• [GIVEN TEXT]:
-- BEGIN --

To gather the datasets presented in Fig. 4, we scanned the relative phases of the three clock pulses applied to both atom interferometers. Figure 4a shows the typical interference fringes that we obtained. Using a π-pulse duration of 44 μs and a free-fall time of T = 200 μs between pulses, interferometer contrasts of 0.81 and 0.84 were observed. To simulate the effect of laser phase noise on a long-baseline atom interferometer, we injected randomized phase steps into the clock laser between pulses of the atom-interferometer sequence for one of the datasets. This simulated the effect of a laser phase error that accumulates during the sequence, although it neglects its effect on the fidelity of mirror pulses. This is a reasonable representation of a long-baseline detector, as laser noise will be integrated over drop times of many seconds1, thus amplifying its impact relative to our short sequence of 200 μs (see Methods for a calculation). The resulting individual interference fringes are shown in the bottom panel of Fig. 4a. They are completely obscured by the injected noise. However, the differential phase δϕ of the two interferometers can still be recovered using a maximum-likelihood analysis44 applied to the correlated excitation fractions from both interferometers. The likelihood model treats the shot-to-shot common phase as a nuisance parameter, which is marginalized (Methods). A Lissajous correlation plot (Fig. 4b) provides a visualization of the common-mode correlation.
To measure the effect of laser noise on the stability of the differential-phase measurement, we compared measurements with the same applied differential phase ϕStark, but with different levels of applied laser noise. We gathered a low laser noise (LLN) dataset in which only the intrinsic noise of the ultrastable clock laser was present42 and a high laser noise (HLN) dataset, which had several radians of laser phase noise artificially added to each shot. The LLN and HLN data were interleaved shot-by-shot, giving a total of 56,623 shots taken over 61.9 h. We extracted from each dataset a time series of the differential phase δϕ(ti) using an unbinned maximum-likelihood analysis that operated on blocks of 141 excitation measurements from both. In contrast to geometric ellipse fitting of binned Lissajous figures45, the maximum-likelihood analysis exhibited negligible bias and reduced statistical error, remaining robust even in the fully phase-randomized regime. Figure 4c shows the Allan deviation46 of these datasets; despite laser noise that completely obscures individual interferometer fringes, we observed no statistically significant increase in the differential-phase noise σδϕ beyond the Cramer–Rao SQL7,47 of σδϕ = 43.5(16) mrad per shot, determined by the 3,100(210) and 2,040(160) atoms measured in the top and bottom traps (Methods). Extrapolating to the full experimental run of 56,623 shots, split between the HLN and LLN datasets, we projected a SQL of \({\sigma }_{\langle {\rm{\delta }}\phi \rangle }=258(10)\,\mathrm{\mu rad}\) in the average differential phase \(\langle {\rm{\delta }}\phi \rangle \) for either dataset.

-- END --

• [RECORD EXTRACTS]:
-- BEGIN --

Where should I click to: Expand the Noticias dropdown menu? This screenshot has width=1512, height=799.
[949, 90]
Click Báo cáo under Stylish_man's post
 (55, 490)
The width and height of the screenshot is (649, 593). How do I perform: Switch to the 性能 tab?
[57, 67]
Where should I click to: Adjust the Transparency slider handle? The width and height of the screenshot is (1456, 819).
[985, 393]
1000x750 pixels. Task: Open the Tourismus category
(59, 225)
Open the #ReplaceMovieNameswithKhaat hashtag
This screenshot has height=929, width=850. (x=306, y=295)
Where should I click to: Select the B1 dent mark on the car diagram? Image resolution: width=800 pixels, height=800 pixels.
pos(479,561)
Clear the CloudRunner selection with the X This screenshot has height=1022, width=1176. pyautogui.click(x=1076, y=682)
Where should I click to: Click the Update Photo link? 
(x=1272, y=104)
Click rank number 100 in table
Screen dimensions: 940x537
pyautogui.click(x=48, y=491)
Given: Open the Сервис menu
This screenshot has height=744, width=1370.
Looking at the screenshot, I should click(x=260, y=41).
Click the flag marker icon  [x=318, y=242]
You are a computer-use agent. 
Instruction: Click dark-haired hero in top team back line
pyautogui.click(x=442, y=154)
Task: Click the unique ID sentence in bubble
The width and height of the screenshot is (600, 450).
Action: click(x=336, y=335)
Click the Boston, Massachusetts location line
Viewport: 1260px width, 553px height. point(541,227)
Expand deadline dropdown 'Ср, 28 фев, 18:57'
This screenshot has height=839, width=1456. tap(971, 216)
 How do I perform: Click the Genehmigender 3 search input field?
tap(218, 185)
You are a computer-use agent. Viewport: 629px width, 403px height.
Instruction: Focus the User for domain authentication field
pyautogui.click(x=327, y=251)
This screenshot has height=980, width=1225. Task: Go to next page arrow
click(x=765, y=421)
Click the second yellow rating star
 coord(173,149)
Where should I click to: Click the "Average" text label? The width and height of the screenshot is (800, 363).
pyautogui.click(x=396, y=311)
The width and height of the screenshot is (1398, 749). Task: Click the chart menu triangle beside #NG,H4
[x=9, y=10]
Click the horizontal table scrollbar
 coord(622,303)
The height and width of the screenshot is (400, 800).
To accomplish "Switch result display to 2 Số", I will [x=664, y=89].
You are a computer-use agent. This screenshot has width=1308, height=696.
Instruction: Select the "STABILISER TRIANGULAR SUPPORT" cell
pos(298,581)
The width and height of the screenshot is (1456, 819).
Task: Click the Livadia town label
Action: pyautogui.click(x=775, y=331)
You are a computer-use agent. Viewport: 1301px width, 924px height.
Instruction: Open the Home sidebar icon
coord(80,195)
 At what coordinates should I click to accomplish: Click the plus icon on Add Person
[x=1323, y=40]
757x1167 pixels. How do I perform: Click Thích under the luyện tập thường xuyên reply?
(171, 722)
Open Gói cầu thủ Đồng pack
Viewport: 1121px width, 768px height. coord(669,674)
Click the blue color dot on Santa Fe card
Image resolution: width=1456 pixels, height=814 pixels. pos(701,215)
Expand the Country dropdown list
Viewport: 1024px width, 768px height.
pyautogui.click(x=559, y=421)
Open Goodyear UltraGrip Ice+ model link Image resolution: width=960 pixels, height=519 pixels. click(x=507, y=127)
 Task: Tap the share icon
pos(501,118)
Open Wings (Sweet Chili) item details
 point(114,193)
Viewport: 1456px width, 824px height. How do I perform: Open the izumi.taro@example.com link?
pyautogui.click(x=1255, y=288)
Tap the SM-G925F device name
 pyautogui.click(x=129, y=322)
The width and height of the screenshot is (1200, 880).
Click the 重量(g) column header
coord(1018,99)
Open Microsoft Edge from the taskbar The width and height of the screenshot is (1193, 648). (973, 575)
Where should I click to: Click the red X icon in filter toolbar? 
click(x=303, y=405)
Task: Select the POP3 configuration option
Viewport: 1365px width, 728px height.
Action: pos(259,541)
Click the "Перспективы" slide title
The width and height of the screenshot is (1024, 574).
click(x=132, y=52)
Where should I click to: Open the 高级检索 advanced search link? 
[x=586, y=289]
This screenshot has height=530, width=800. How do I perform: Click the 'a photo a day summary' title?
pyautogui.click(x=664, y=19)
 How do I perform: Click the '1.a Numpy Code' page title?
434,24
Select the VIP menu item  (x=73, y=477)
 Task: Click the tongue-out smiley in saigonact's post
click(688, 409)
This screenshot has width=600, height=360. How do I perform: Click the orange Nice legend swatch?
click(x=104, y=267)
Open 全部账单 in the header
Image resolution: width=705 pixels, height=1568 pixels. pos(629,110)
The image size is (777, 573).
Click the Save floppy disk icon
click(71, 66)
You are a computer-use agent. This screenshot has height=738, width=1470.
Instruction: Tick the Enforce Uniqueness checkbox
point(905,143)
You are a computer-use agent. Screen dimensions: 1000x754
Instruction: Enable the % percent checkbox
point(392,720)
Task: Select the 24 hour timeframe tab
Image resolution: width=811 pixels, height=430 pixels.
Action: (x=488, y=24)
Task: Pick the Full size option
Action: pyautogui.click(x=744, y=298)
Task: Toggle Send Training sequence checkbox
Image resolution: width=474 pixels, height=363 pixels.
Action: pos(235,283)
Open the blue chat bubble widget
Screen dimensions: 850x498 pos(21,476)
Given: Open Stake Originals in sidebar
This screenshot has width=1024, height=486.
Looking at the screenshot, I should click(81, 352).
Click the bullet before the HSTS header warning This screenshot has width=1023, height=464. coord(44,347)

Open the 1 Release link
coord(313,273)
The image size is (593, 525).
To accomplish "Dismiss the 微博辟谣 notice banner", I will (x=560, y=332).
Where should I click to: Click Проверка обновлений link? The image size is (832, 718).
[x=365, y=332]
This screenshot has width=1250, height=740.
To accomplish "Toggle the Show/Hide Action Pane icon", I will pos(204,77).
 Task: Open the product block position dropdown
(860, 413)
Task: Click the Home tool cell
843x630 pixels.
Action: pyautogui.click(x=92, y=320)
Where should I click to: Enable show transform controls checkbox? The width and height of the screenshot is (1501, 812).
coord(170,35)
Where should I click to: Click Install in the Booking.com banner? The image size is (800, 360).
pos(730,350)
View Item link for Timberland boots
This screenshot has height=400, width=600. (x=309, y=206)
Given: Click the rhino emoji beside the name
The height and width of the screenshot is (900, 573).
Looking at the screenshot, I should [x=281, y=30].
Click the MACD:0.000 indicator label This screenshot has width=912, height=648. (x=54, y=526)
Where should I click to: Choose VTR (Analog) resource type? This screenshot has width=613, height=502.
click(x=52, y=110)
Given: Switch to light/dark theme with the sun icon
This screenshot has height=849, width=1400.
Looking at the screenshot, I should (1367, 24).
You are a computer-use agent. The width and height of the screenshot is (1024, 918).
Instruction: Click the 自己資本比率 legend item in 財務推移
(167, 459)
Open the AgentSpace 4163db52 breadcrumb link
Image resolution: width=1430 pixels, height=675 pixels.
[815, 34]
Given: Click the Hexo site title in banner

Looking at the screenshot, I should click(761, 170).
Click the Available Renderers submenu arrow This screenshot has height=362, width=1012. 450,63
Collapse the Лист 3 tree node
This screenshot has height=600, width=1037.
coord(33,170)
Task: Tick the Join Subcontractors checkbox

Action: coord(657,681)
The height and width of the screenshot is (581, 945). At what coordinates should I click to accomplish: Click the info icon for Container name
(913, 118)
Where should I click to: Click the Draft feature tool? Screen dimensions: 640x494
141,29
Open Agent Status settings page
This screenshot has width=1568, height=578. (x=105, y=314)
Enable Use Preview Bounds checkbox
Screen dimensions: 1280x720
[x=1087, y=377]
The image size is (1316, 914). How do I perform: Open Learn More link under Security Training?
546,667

-- END --

• [WHAT TO PRODUCE]:
Decide whether each statement below agrees with the atom-interferometer text, answering yes or no and quoting the deciding words from the text. 1. The low and high laser noise data together were collected over 61.9 hours. 2. The individual interference fringes in the bottom panel of Fig. 4a stay clearly visible despite the injected noise. 3. The maximum-likelihood analysis showed more bias than geometric ellipse fitting of binned Lissajous figures.

• [WRITTEN RESPONSE]:
1. Yes: "giving a total of 56,623 shots taken over 61.9 h."
2. No: "They are completely obscured by the injected noise."
3. No: "the maximum-likelihood analysis exhibited negligible bias and reduced statistical error"